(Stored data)
================

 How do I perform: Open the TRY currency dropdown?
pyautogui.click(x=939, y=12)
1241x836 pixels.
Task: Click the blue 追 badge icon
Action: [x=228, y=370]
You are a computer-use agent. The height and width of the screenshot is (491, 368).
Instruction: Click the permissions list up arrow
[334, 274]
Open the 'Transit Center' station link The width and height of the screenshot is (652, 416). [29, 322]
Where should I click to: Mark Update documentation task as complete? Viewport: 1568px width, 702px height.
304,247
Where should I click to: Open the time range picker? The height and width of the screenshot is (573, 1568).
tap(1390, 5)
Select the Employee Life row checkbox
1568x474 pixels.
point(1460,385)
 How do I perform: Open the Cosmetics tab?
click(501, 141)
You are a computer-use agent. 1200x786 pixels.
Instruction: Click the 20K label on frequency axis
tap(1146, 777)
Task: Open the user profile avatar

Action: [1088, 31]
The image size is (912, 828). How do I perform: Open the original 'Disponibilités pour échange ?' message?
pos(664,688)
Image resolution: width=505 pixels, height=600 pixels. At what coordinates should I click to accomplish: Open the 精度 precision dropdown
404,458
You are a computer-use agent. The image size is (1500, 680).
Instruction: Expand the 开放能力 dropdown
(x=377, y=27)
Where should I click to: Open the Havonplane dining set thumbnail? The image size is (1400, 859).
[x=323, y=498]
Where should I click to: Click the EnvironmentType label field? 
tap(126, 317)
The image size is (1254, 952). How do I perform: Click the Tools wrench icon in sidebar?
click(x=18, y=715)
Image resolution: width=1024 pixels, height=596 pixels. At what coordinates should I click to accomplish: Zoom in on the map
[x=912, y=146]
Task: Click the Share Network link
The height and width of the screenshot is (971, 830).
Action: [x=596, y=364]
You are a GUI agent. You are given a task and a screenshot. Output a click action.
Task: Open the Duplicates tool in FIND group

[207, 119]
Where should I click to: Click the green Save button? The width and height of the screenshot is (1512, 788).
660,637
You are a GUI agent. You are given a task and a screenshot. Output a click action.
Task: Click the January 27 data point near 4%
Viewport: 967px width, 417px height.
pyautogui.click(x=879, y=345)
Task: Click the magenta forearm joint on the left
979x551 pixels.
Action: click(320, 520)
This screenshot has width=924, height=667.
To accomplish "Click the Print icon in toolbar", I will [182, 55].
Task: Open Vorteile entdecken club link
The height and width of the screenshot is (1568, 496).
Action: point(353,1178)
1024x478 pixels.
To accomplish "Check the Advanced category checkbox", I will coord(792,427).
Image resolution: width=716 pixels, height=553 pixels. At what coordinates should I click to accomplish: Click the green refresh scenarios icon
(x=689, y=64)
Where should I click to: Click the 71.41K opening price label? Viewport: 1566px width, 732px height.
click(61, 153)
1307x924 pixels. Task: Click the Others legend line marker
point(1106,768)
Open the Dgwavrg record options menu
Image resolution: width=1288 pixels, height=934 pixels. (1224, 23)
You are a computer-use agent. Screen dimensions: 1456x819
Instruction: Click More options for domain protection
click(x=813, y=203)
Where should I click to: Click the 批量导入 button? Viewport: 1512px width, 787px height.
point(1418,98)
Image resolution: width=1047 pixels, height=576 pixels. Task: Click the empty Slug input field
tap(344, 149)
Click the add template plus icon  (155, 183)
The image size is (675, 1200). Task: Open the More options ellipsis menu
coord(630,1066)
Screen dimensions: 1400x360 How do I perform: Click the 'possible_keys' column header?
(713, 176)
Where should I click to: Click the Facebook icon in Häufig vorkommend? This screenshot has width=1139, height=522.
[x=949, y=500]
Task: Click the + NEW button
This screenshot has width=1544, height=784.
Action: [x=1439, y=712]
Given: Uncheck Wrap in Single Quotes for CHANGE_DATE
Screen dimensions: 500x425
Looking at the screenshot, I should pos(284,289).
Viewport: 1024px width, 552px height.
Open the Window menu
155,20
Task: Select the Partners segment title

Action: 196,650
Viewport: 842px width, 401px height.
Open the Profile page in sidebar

================

All lines in the data above from the one with "Task: Click the January 27 data point near 4%" through the one with "Task: Open Vorteile entdecken club link" must be repeated exactly, and no others.

Task: Click the January 27 data point near 4%
Viewport: 967px width, 417px height.
pyautogui.click(x=879, y=345)
Task: Click the magenta forearm joint on the left
979x551 pixels.
Action: click(320, 520)
This screenshot has width=924, height=667.
To accomplish "Click the Print icon in toolbar", I will [182, 55].
Task: Open Vorteile entdecken club link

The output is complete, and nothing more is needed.